Task inputs:
◆ ◆ ◆

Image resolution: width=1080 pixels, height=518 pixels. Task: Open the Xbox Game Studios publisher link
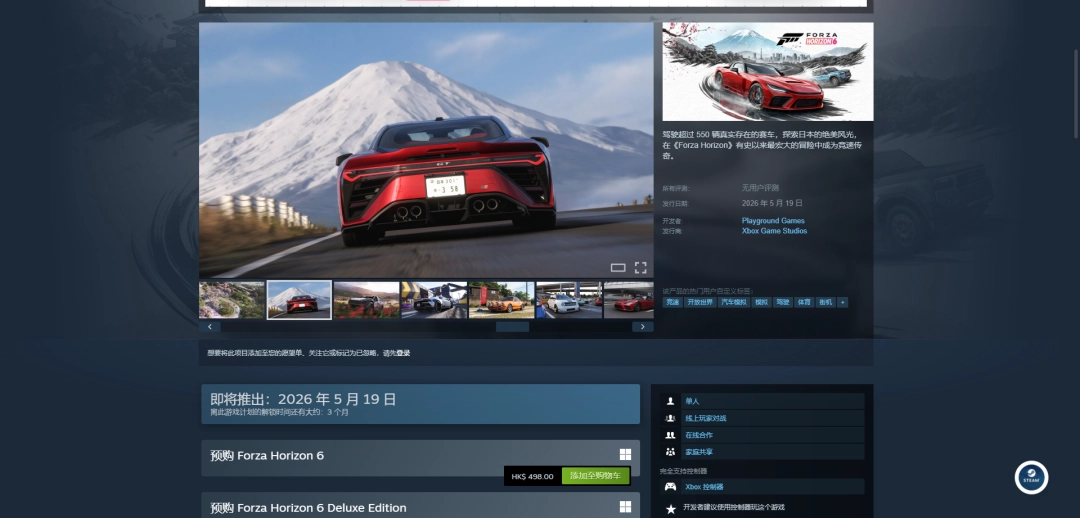[774, 231]
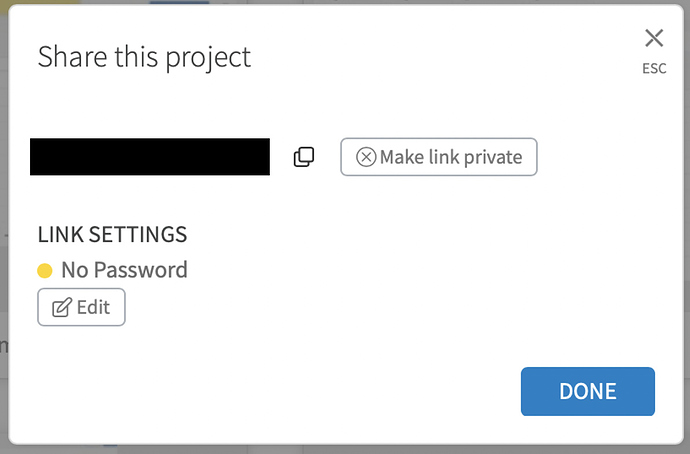690x454 pixels.
Task: Click the pencil icon in Edit button
Action: (x=61, y=308)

◆ ◆ ◆

Exercise instructions: When you copy the data above, reproduce each line exactly and skip every image.

Response to the exercise:
Image resolution: width=1080 pixels, height=518 pixels. Task: Open the Xbox Game Studios publisher link
[774, 231]
690x454 pixels.
Task: Click the pencil icon in Edit button
Action: (x=61, y=308)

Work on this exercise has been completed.